Un problema più comune di quanto si pensi
Vedere un ratto sgattaiolare tra le aiuole non è mai un buon segno. Eppure, spesso bastano poche cattive abitudini quotidiane per trasformare un angolo verde tranquillo in una via di passaggio frequentata dai roditori. Senza rendersene conto, molti giardini offrono esattamente ciò di cui questi animali hanno bisogno per stabilirsi.
Quando le temperature scendono o il cibo scarseggia, questi visitatori indesiderati abbandonano volentieri le fogne per cercare condizioni migliori altrove. Daniel Steward, direttore generale di Shield Pest Control, lo ha spiegato chiaramente: "Durante i mesi invernali si può notare un aumento dell'attività dei roditori, generalmente legato alla ricerca di riparo dal freddo e di fonti di cibo." E tutto inizia spesso proprio fuori dalla porta di casa.
Ratti in giardino: la prima cosa che li attira sono i tuoi rifiuti
Non è necessario avere un orto per ritrovarsi con i ratti in giardino: una gestione approssimativa dei rifiuti è più che sufficiente. Steward è molto diretto su questo punto: "Assicuratevi che i rifiuti vengano smaltiti correttamente in contenitori ben chiusi, perché gli avanzi di cibo, la frutta caduta o i semi per uccelli possono attrarre i ratti." Un sacchetto della spazzatura lasciato per terra la sera prima della raccolta diventa rapidamente un vero e proprio buffet notturno.
Compost non protetto, ciotole di crocchette dimenticate all'aperto, frutti caduti sotto gli alberi, mangiatoie per uccelli traboccanti di semi: tutto questo costituisce una tavola apparecchiata sempre aperta. Un giardino ingombro di cataste di legna o di oggetti accumulati offre inoltre nascondigli perfetti, permettendo ai ratti di spostarsi indisturbati tra la zona di alimentazione e i loro rifugi.

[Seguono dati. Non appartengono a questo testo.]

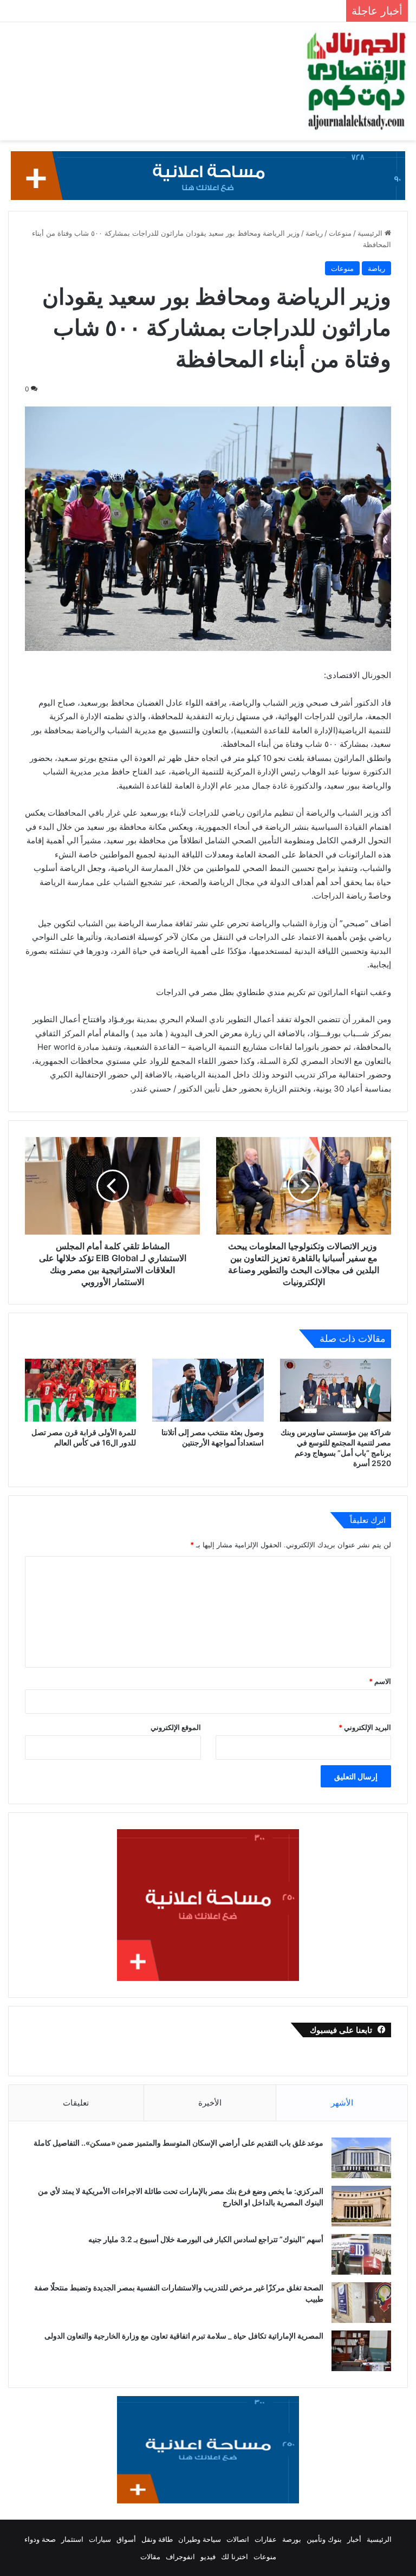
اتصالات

Il secondo elemento chiave: l'acqua sempre disponibile in giardino
L'altro segreto del loro insediamento duraturo è l'acqua. Vasche decorative, piccoli laghetti, raccoglitori di acqua piovana, abbeveratoi o anche perdite dall'impianto di irrigazione creano punti d'acqua permanenti. Steward sottolinea il ruolo decisivo dell'acqua: "Poiché i ratti hanno bisogno di acqua per sopravvivere, è opportuno installare una barriera a rete intorno agli stagni o ad altre fonti d'acqua per renderle inaccessibili."
Quando un giardino combina rifiuti accessibili e una fonte d'acqua stabile, i ratti hanno ben pochi motivi per andarsene. Mucchi di foglie umide, erba alta o il sottopavimento di una terrazza diventano allora rifugi ideali. Se si conservano rifiuti all'esterno o si dispone di uno stagno, monitorare regolarmente l'area circostante diventa indispensabile per evitare che il giardino si trasformi nel loro quartier generale.
Dal giardino all'interno della casa: quando chiamare un professionista
Una volta insediatisi all'esterno, i ratti tendono spesso a esplorare l'interno dell'abitazione, passando sotto una porta del garage mal regolata o attraverso una crepa nelle fondamenta. Meglio intervenire per tempo. Steward consiglia di non aspettare quando i segnali si moltiplicano: "Raccomandiamo sempre di rivolgersi a un professionista qualificato nel controllo dei parassiti se l'infestazione diventa troppo grande per essere gestita autonomamente."
Riconoscere i primi segnali — tracce di rosicchiature, escrementi, passaggi nell'erba — e agire subito è la strategia più efficace. Prevenire è sempre meno costoso e meno stressante che dover gestire un'infestazione conclamata.